President Obama Signs Reconciliation Act Into Law
March 30, 2010
This morning, President Obama signed the Health Care and Education Reconciliation Act into law. The legislation not only improves the Senate health insurance reform bill by closing the prescription drug donut hole, improving affordability, strengthening efforts to fight waste and fraud, and removing special deals, but it also includes the Student Aid and Fiscal Responsibility Act which the House passed last fall.
The bill ensures that higher education is more affordable at no additional expense to taxpayers — in fact, it saves money. More students will go to college, they will graduate with less debt, and the federal loan initiatives that they and their families depend upon will be strengthened for decades to come.

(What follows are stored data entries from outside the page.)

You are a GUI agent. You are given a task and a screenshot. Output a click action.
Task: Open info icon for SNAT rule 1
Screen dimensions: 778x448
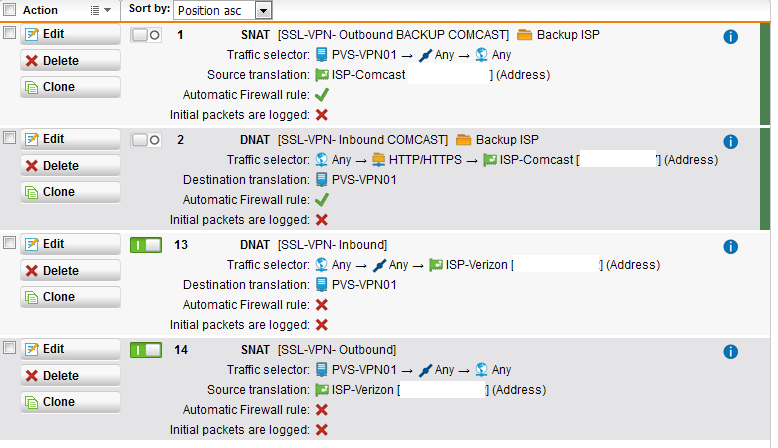[730, 37]
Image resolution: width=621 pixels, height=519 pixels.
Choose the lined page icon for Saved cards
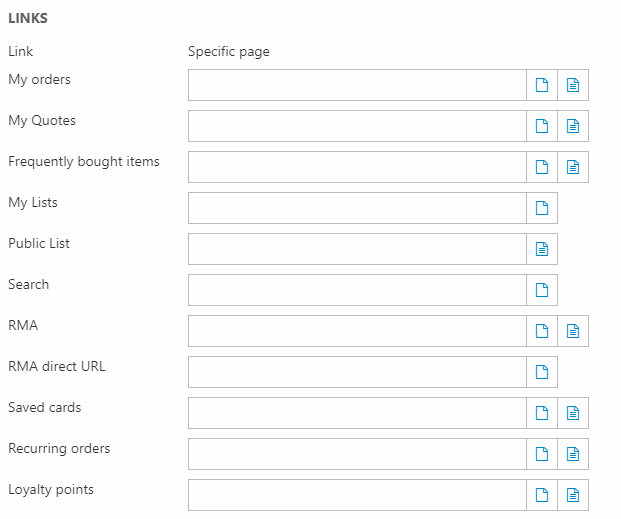click(573, 413)
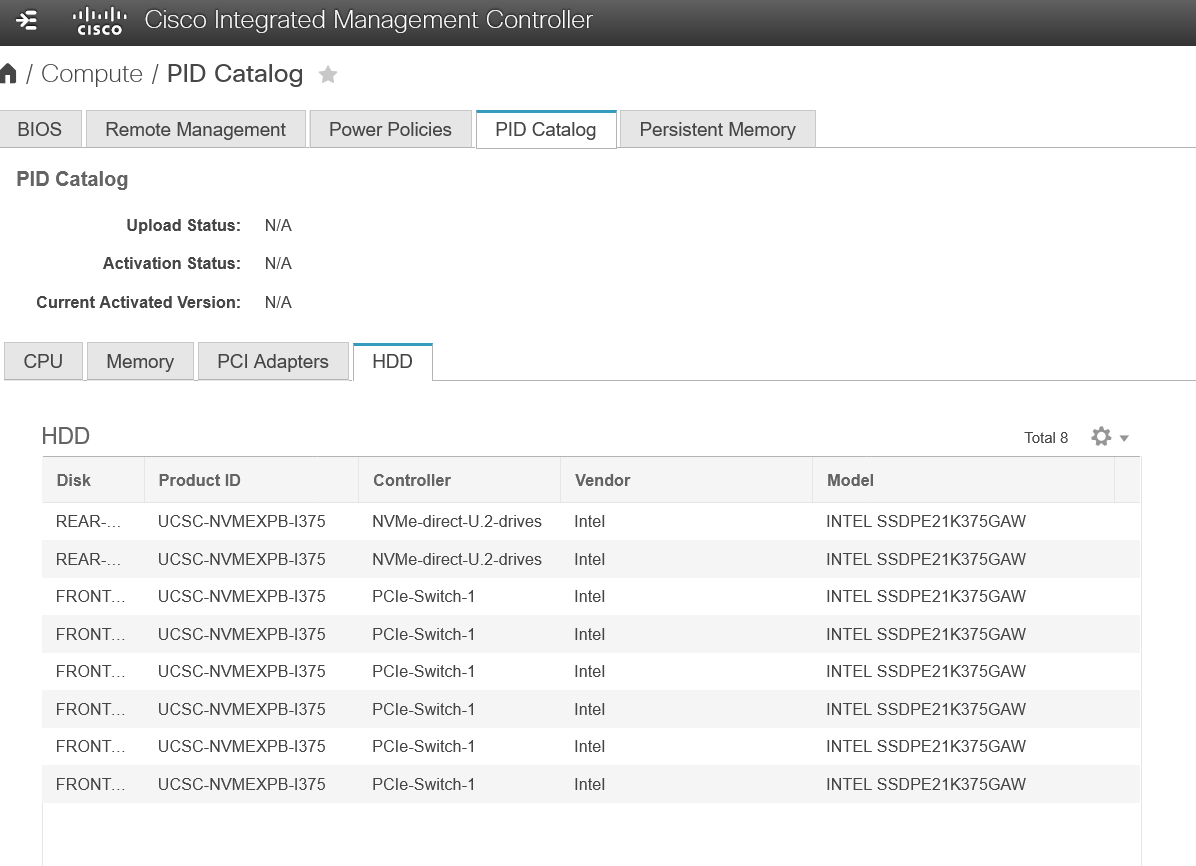
Task: Favorite this page with star icon
Action: point(327,75)

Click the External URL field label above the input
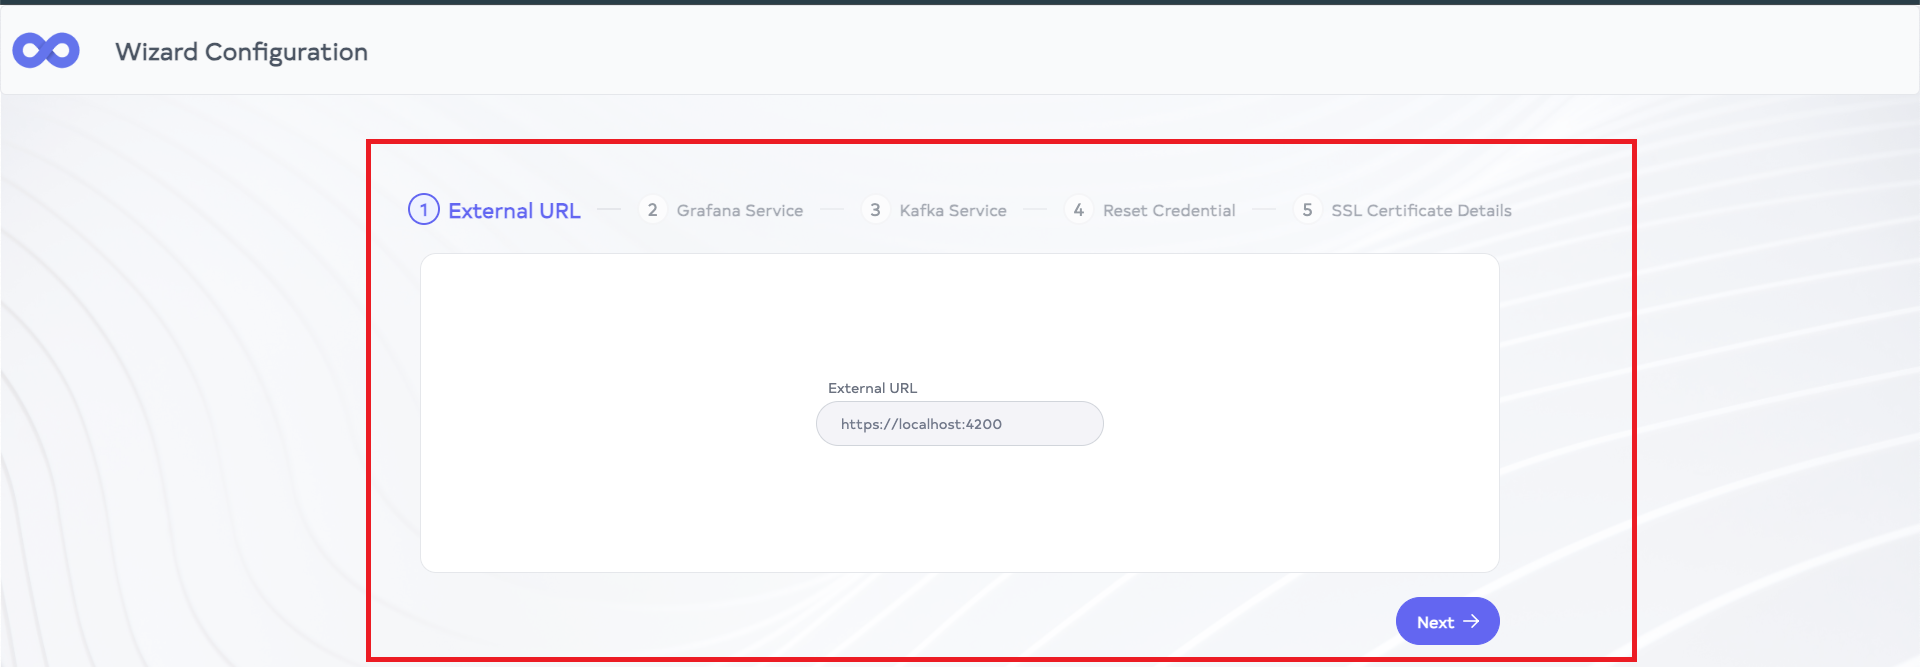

The legislation will generate almost $100 billion in savings over the next 10 years that will be used to increase Pell Grant scholarships, keep interest rates on federal loans affordable, and safeguard federal student loan access for families. Dr. Jill Biden discusses how the Health Care and Education Reconciliation Act makes college more affordable:
Speaker Pelosi on today’s signing:
Health insurance reform represents remarkable progress for the American people. Today, with President Obama's signature, health care becomes more affordable for the middle class, we begin closing the prescription drug donut hole, and we demand accountability from the insurance industry.
Health insurance reform is fiscally responsible for the budgets of America's families and the federal budget. It strengthens Medicare and improves benefits for our seniors. It will create millions of jobs and strengthen our economic security by keeping America competitive and igniting innovation and entrepreneurship.
This legislation is about expanding opportunity for millions of Americans, and essential to opportunity is higher education. This legislation contains the largest investment in college aid in our nation's history by lowering the cost of student loans, expanding Pell Grants, and investing in community colleges and the institutions that traditionally have served minorities. It is fiscally responsible, ending years of government subsidies to banks, making available $68 billion for college loans and deficit reduction.
I salute the efforts of the Members of Congress, particularly Chairman George Miller and many of our newer Members, who led the charge for reform, and President Obama, whose visionary leadership made this progress possible.